1 tsp dark sesame oil, divided
1 tbsp minced peeled fresh ginger
4 garlic cloves, minced
1 cup finely chopped red bell pepper
1 cup chopped scallions
1 tsp curry powder
2 tsp red curry paste
1/2 tsp ground cumin
4 tsp low-sodium soy sauce
1 tbsp brown sugar
2 tsp Asian fish sauce
1 (14-ounce) can light coconut milk
1/4 cup chopped fresh cilantro
6 (6-ounce) tilapia fillets
Heat 1/2 teaspoon oil in a large nonstick skillet over medium heat.

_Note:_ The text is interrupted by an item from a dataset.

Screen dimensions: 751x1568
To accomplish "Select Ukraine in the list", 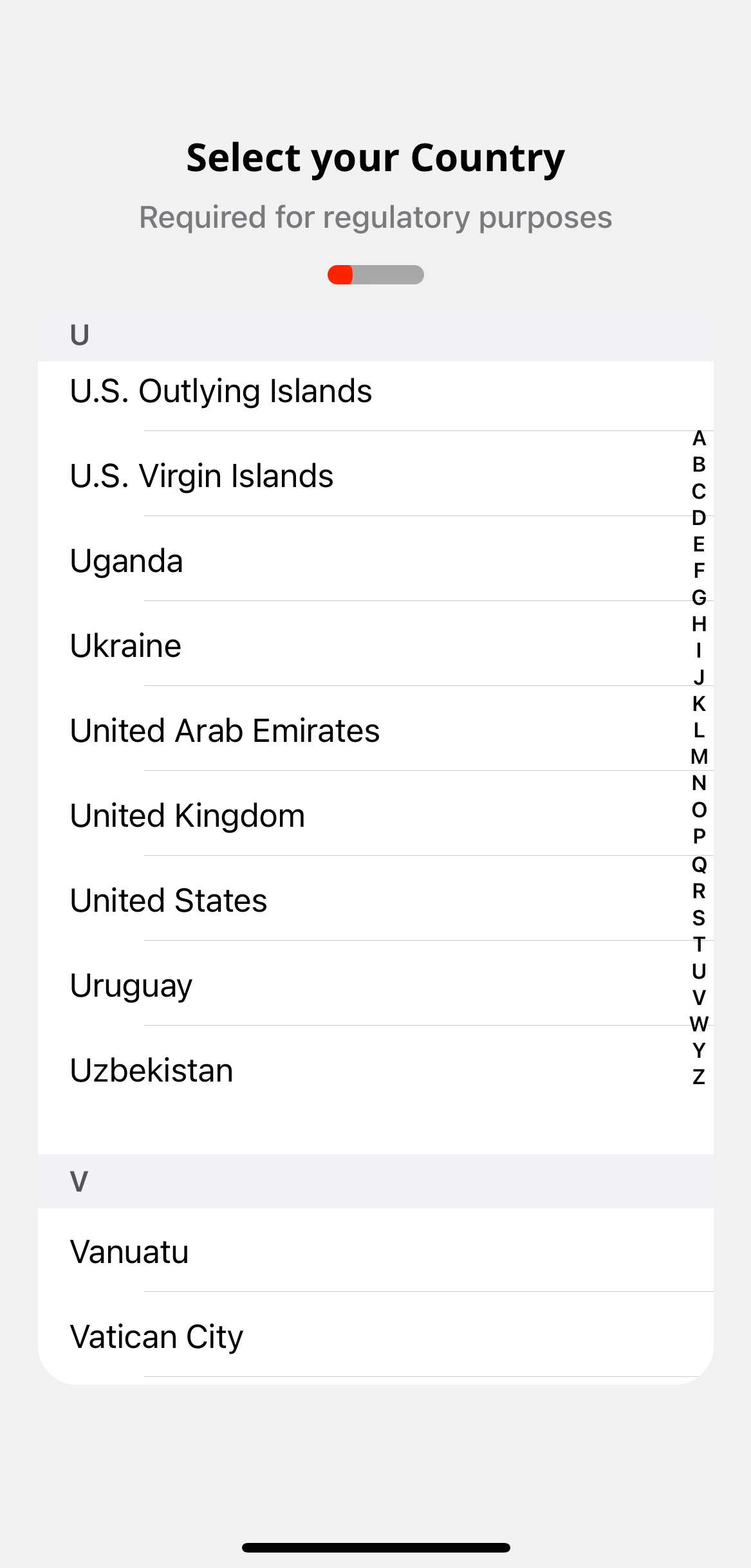I will point(126,645).
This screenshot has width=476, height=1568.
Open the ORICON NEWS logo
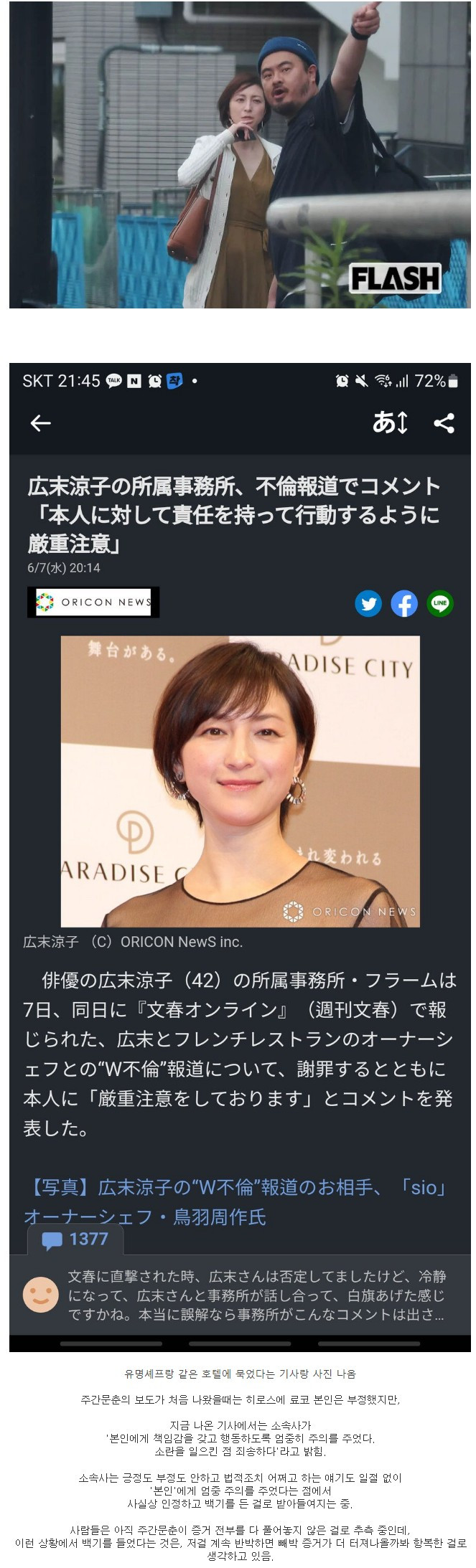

Add ginger and garlic; cook 1 minute. Add pepper and scallions; cook 1 minute. Stir in curry powder, curry paste, and cumin; cook 1 minute. Add soy sauce, sugar, Asian fish sauce, and coconut milk; bring to a simmer (do not boil). Remove from heat; stir in cilantro or basil if using
Brush fish with 1/2 teaspoon oil; sprinkle with 1/4 teaspoon salt.
Place fish on a baking sheet coated with cooking spray.
Broil 7 minutes or until fish flakes easily when tested with a fork.
Serve fish with sauce, salad, and lime wedges.